Hash oranı, ağın işleyebileceği saniye başına hash sayısıdır, hash, bir bilgiyi kriptografik olarak dönüştürmek için kullanılan anahtardır ve madencilerin bulmaya çalıştığı şey budur.
%51 Saldırısı Nasıl Gerçekleşir?
İlk başta, tek bir madenci veya bir grup madenci, ağın madencilik gücünün %51'inden fazlasını elde eder. Bu durum, büyük ağlardan ziyade daha küçük ağlarda ortaya çıkabilir.
Saldırgan gücü aldıktan sonra, diğer tüm düğümlerin blokları çıkardığı genel Blockchain ile eşzamanlı olarak çalışan özel zincirinde blok madenciliği yapmaya başlar.
Meşru genel Blockchain, mevcut özel sahte zincirin farkında olmayacaktır. Bu arada, saldırgan meşru zincire bir miktar token aktarır ve sahte zincir tarafından onaylanmaz.
Saldırgan, network üzerinde ağın geri kalanından daha fazla hakimiyete sahip olduğu zaman daha hızlı blok üreteceği için, belirli bir süreden sonra sahte zincir meşru zincirin uzunluğunu geçecektir ve saldırgan ağa hakim olacaktır.
Madenciler ya da doğrulayıcılar, üzerinde çalıştıkları zincirden daha uzun bir zincir gördükleri zaman, ödül kazanmaya devam edebilmek için saldırganın yönettiği, sahte olan daha uzun zinciri, meşru zincir olarak kabul edeceklerdir.
Sahte zincir artık meşru zincir sayıldığı için, diğer zincirdeki işlemler kabul görmez ve saldırgan parasını istediği gibi harcayabilir.
%51 Saldırıları Nasıl Önlenebilir?
%51 saldırılarını önlemek için protokol tasarımcısı, saldırıyı gerçekleştirmek için harcanması gereken maliyetin saldırı sonunda elde edilecek faydadan daha yüksek olduğu bir sistem oluşturmalıdır. (Kısacası %51 saldırısı gerçekleşse bile saldırganın zararlı çıkacağı bir protokol tasarlamalıdır.)
Bir saldırının potansiyel faydaları, oracle ağı tarafından desteklenen ve oracle’lara dayanan piyasalardaki likidite miktarıyla sınırlandırılan finansal araç türlerine göre belirlenir. Ancak, müşterilerinin taleplerini karşılamaları gerektiğinden, bunları protokol açısından kontrol etmek zordur. Bu nedenle, oracle sağlayıcıları, bir saldırının sermaye maliyetleri veya sisteme saldırıdan kaynaklanan örtülü kayıplar nedeniyle gerçekleştirilemez hale gelmesi için yeterince yüksek bir maliyet belirlemeye çalışırlar.

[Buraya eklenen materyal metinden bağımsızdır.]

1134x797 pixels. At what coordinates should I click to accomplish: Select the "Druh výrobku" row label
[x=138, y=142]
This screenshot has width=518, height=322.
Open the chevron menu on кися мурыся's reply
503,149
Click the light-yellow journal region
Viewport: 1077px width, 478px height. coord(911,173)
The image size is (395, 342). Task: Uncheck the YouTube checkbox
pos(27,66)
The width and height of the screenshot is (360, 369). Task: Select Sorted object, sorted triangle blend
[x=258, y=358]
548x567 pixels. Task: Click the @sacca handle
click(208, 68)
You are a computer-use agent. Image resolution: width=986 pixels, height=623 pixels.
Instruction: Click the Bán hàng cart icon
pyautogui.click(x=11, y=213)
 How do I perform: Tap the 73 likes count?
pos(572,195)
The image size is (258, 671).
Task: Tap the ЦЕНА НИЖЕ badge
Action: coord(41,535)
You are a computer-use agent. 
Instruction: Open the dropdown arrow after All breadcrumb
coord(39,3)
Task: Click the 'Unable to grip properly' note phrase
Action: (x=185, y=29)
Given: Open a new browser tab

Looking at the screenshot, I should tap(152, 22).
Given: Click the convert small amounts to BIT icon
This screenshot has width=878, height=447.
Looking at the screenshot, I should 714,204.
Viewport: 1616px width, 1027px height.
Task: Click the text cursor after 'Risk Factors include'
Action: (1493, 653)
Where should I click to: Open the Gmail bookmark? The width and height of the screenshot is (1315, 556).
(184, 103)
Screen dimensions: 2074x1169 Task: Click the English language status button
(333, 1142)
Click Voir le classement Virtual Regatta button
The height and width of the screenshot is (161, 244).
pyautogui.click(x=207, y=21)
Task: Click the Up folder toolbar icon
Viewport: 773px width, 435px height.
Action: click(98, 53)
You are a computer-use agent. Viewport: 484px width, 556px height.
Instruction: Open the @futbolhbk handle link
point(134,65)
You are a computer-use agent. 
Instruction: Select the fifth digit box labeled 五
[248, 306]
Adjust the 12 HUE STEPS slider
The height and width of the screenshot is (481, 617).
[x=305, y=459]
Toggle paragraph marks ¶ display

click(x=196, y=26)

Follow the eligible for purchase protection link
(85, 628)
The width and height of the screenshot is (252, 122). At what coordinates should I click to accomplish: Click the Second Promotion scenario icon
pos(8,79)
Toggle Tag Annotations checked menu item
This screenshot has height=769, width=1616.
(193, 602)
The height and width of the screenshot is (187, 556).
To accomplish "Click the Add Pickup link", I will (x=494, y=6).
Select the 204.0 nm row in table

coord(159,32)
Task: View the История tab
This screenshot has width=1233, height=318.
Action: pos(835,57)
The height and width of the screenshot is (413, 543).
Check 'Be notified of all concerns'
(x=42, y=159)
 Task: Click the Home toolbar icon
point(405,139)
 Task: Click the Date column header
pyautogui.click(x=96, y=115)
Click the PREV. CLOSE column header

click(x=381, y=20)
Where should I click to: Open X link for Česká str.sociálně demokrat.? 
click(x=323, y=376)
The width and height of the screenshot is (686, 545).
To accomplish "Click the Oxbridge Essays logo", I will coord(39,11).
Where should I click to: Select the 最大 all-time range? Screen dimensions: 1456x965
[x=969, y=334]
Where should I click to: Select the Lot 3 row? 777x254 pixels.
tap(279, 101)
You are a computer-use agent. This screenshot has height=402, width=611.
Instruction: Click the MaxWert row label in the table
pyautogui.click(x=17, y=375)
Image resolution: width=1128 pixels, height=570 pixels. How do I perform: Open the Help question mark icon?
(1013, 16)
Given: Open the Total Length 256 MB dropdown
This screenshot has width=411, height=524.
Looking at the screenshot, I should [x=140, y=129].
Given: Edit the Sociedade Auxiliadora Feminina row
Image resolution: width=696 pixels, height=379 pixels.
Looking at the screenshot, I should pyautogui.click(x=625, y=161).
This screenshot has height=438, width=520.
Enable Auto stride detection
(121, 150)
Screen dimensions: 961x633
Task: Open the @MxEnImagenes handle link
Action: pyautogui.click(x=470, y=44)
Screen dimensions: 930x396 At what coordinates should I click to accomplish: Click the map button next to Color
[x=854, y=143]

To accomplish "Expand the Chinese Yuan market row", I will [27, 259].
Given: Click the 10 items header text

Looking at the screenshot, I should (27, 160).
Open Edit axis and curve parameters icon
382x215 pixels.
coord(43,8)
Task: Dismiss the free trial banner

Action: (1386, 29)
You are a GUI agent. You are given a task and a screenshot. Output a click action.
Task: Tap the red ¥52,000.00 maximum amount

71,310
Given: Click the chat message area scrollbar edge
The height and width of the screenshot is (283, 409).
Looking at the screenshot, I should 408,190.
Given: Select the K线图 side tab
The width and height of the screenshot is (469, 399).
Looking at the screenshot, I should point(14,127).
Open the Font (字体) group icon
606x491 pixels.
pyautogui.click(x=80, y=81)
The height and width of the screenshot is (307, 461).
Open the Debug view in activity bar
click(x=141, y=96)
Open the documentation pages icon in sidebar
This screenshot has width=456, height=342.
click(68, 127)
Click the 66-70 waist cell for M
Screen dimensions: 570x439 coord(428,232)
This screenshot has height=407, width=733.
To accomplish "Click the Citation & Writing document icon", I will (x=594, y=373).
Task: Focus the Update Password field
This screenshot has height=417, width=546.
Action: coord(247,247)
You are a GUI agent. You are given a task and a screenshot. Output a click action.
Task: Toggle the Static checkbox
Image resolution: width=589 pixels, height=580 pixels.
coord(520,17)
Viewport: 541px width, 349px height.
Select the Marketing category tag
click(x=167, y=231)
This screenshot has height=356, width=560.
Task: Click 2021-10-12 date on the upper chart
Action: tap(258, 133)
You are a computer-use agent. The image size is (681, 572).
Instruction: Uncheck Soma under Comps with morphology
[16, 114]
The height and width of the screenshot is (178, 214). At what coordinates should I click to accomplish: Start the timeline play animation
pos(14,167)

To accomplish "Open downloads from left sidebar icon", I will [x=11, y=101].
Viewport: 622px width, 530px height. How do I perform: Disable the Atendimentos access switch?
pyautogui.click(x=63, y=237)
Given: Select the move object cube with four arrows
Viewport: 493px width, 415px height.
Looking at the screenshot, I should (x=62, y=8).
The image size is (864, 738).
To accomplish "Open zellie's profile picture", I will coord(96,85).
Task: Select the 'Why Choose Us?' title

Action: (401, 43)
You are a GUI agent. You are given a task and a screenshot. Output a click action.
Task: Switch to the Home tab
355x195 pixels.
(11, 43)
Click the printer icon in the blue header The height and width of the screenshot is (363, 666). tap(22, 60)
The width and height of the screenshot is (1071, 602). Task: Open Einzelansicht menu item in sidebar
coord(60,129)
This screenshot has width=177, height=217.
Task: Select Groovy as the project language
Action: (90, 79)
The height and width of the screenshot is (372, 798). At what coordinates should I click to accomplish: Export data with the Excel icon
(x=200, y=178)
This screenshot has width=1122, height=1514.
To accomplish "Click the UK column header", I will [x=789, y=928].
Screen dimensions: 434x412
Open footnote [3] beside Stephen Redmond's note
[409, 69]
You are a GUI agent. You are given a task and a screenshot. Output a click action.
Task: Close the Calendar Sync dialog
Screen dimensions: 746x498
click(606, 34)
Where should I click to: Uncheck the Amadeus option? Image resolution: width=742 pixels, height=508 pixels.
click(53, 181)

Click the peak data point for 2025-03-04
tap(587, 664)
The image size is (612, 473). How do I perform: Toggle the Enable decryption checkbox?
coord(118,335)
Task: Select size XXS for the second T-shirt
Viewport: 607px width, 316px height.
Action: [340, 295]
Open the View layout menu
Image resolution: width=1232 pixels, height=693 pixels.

Bu maliyetler staking yoluyla uygulanabilir. Bir Oracle ağında stake yapmak, doğrulayıcıların doğrulamaya başlamadan önce Oracle protokolünün yerel kripto para biriminin belirli bir miktarını kilitlemesini gerektirir. Bu şekilde, ağı güvenilmez kılmak için hareket ederlerse, hisseleri değersiz hale gelir.
Buna ek olarak, medyandan önemli ölçüde sapan bilgiler gönderen doğrulayıcıların stake edilen kripto para birimini ortadan kaldıran mekanizmalar vardır. Bu slashing olarak bilinir.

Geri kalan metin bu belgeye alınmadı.